If the late Sir Hardy Amies crosses anyone's radar now, it's usually as the man who was official dressmaker to the Queen until his retirement in 1989. His impact on the history of menswear has been largely sidelined. And yet he dressed the likes of Cary Grant from his Savile Row headquarters, and he was forward-thinking enough to put his men's collection on the catwalk a good 50 years ago, in a show with a soundtrack, a set, and a designer's bow at the finale, all of them previously unheard of. Like all self-inventions, Amies was supremely confident in his own judgment. "Who was the greatest person you've ever met?" he was once asked. "Me," came the instant response.

Is that reason enough to run the Amies brand up the flagpole one more time and see who salutes? Li & Fung, the Chinese multinational who is its current owners, clearly think so. Wednesday night saw the debut at Pitti Uomo in Florence of the new collection from recently installed design director Claire Malcolm, after which there was a dinner at the Palazzo Borghese with a guest of honor, the impressively sonorous Prince Michael of Kent, who's been keeping that royal connection alive.

After the show, Malcolm defined her challenge as "reinventing the gentleman." And, given the chance, she's going to do it one item at a time. Here, she started with the gray flannel suit. "I like the conflicting messages it can send," she said. "It can seem utterly conventional or extremely glamorous." Working with every possible weave of flannel specially commissioned from flannel specialists Fox Brothers & Co., Malcolm offered both options and more, although she wrapped her straight suit in a huge muffler to give it some added allure. When the fabric was woven with reflective thread, it had the silvery sheen of a Hollywood movie in the thirties. The styling amplified the matinee idol mood. Malcolm used the kaleidoscopic effects of Busby Berkeley's classic Gold Diggers of 1933 as inspiration for the patterns on silk shirts and dinner jackets and the specially commissioned Globe-Trotter cases. Marc Hare's nickel-toed shoes added another flash of old Hollywood glam.
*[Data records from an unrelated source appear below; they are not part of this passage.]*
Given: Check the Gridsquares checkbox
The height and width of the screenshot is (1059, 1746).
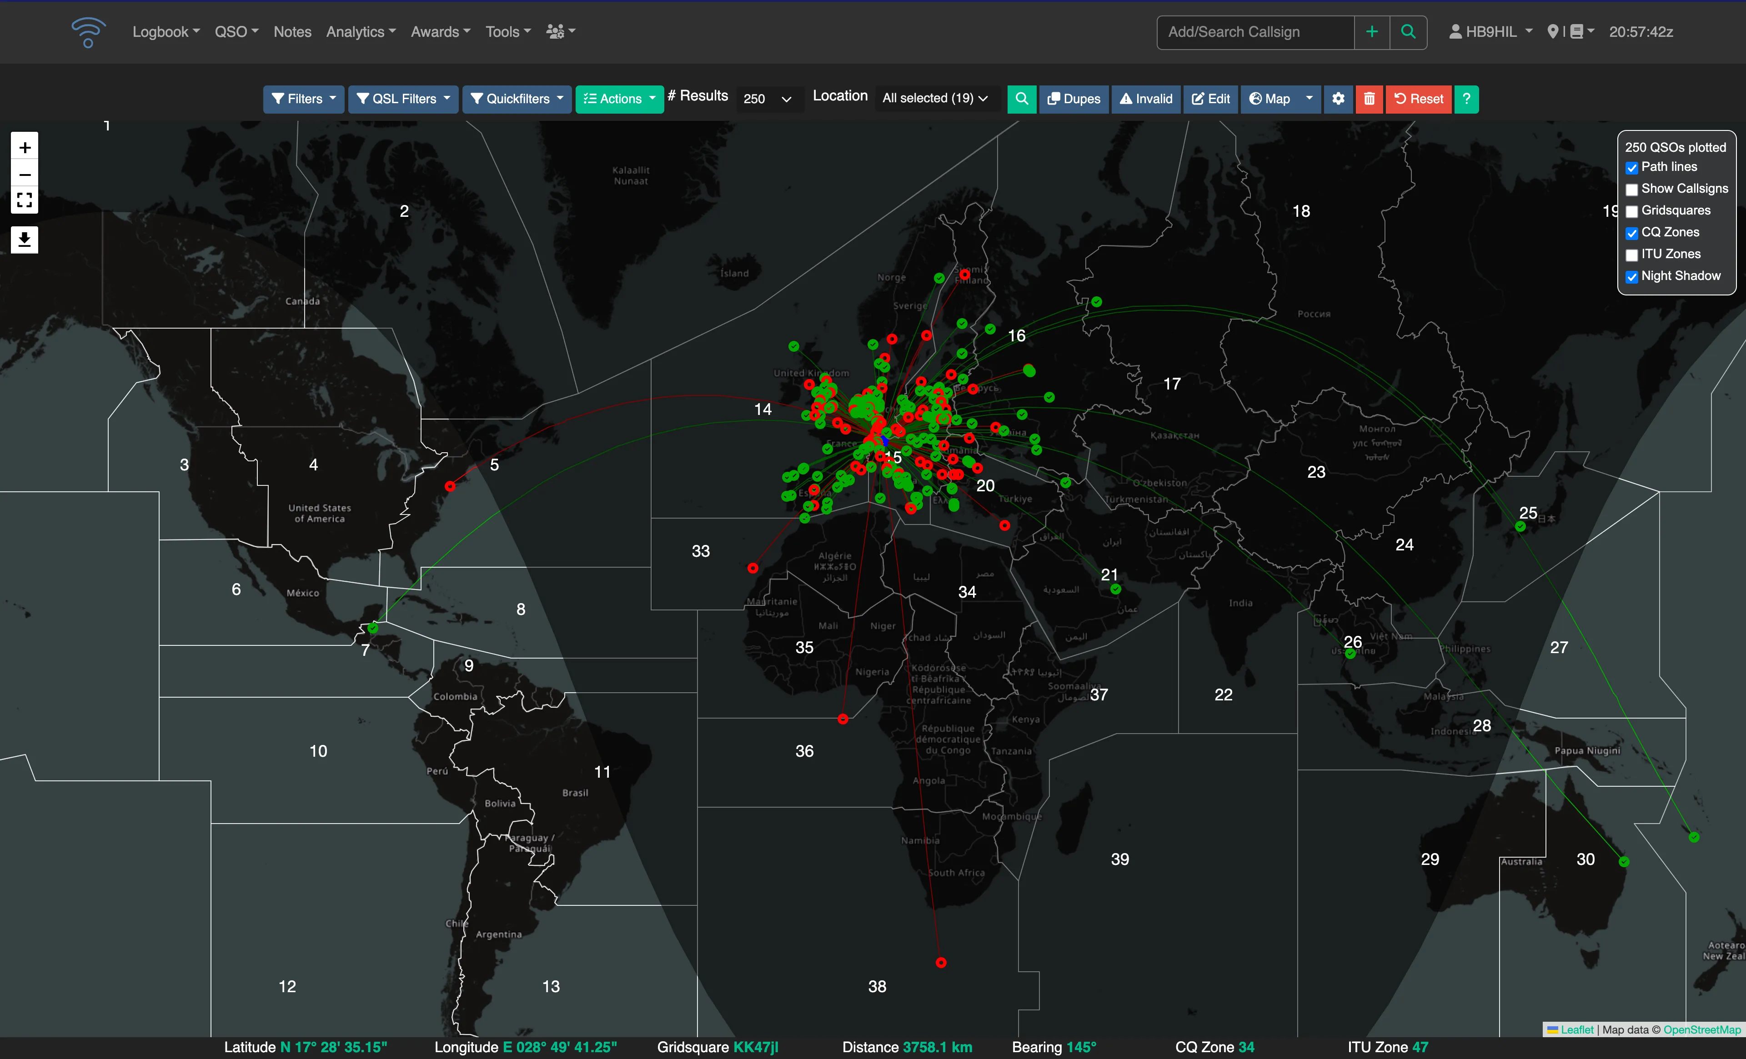Looking at the screenshot, I should click(x=1632, y=212).
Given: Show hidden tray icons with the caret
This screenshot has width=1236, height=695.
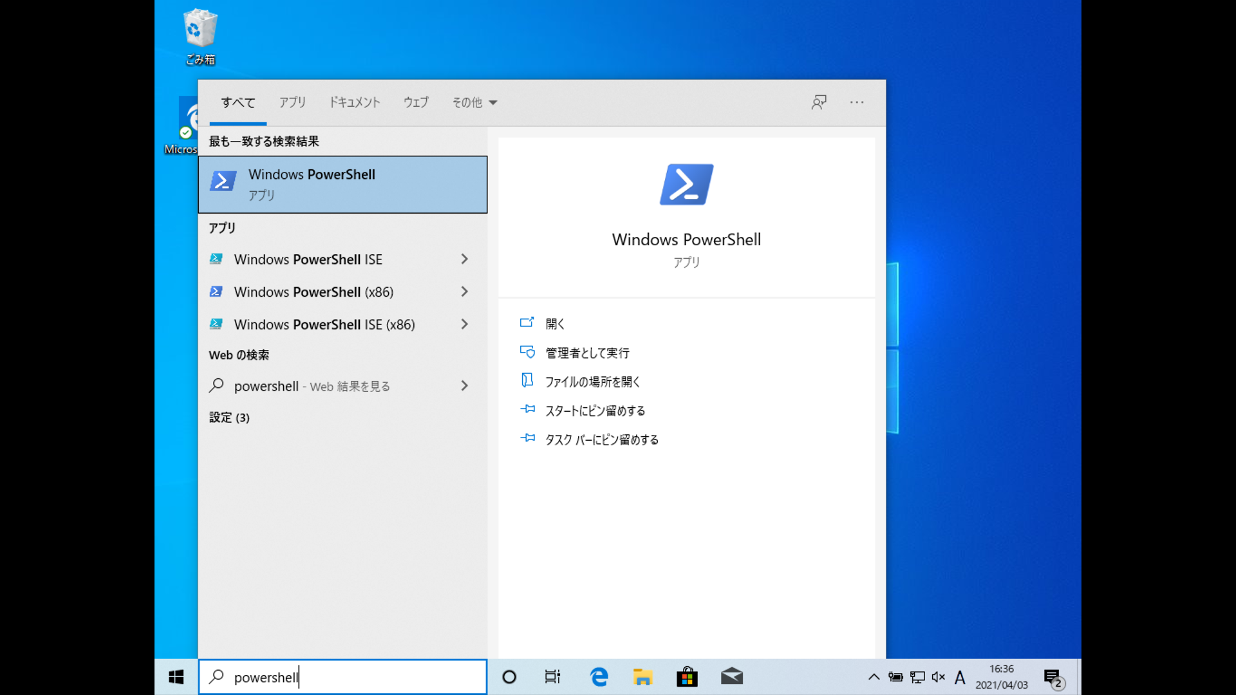Looking at the screenshot, I should pos(874,677).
But references aside, this was no wallow in past glories. After years of experience on Savile Row, Malcolm speaks the language of contemporary menswear fluently. You could see that in the precise proportions and, even more, in the curious interplay between hard and soft. "That masculine-feminine thing is there all the time," she acknowledged. She herself is a fascinating physical embodiment of it, and that helps make her one to watch. Though we surely wouldn't care to know what Hardy himself would have to say about that.